Error in reading in Bam files is groopm parse #9

Open jenmobberley opened 9 years ago

jenmobberley commented 9 years ago

What Bam format is needed to input in groopm? I have tried a couple different BAM conversions and sorting with samtools (see BAM generation), I get errors about the BAM files (error output below for groopm parse). As samtools is pretty standard for BAM<->SAM, I was wondering if you'd have any insights into this error.

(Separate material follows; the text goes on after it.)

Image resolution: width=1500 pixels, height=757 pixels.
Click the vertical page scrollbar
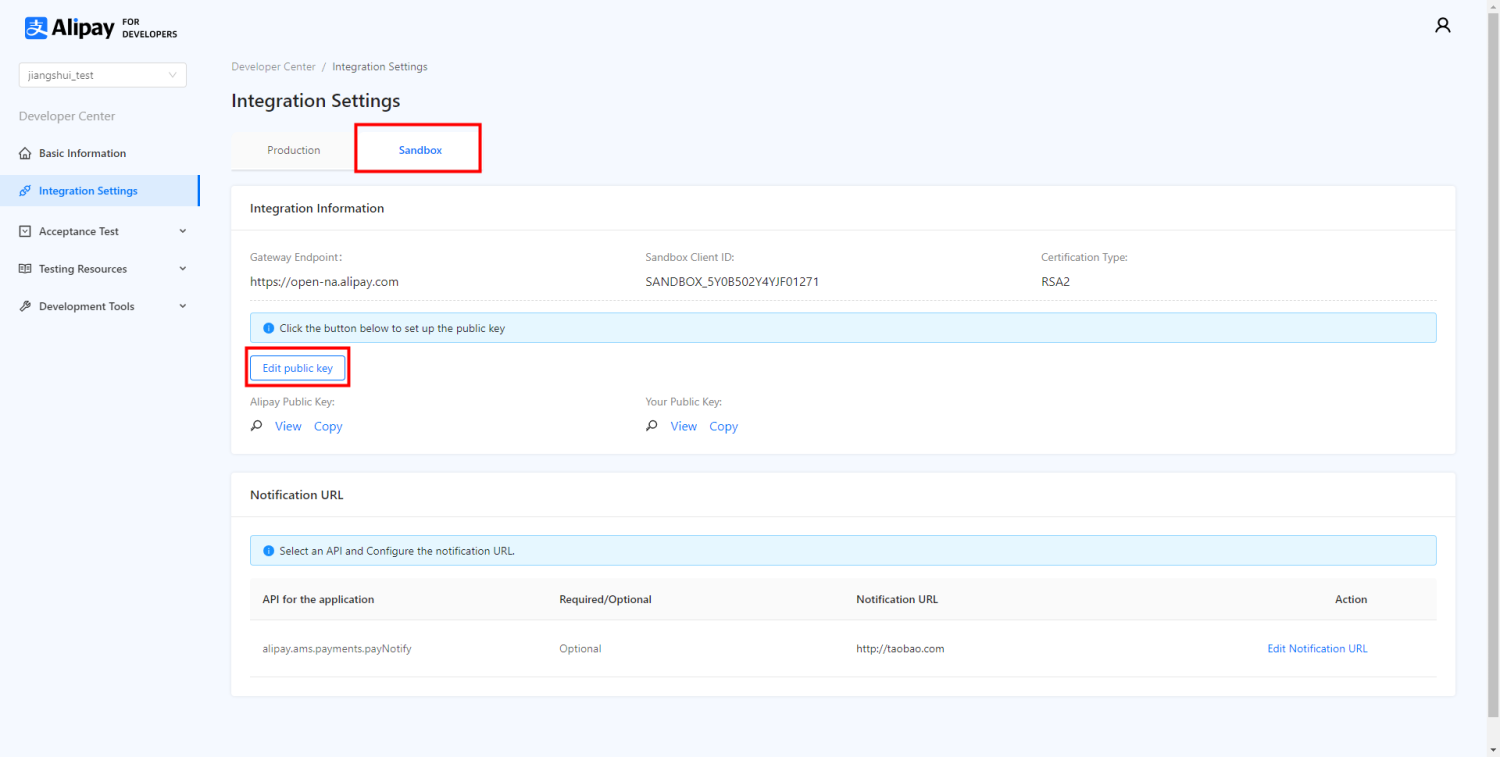[x=1494, y=380]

BAM generation: From a IDBA-ud co-assembly of my data, I used bowtie2 to generate 5 SAM files for each of my 5 samples: bowtie2 -x -U sample.interleaved.fasta -f -N1 -I200 -X500 --no-unal

I then convert to a sorted and indexed BAM file using the following samtools pipeline: samtools view -b -S -u sample.sam | samtools sort | samtools index

GROOPM error log: $ groopm parse all.gm all_mat_sections.combined.IDBAscaf.fa mat_1_bowtie.bam.bai mat_2_bowtie.bam.bai mat_3_bowtie.bam.bai mat_4_bowtie.bam.bai mat_5_bowtie.bam.bai


[[GroopM 0.2.10.17]] Running in data parsing mode...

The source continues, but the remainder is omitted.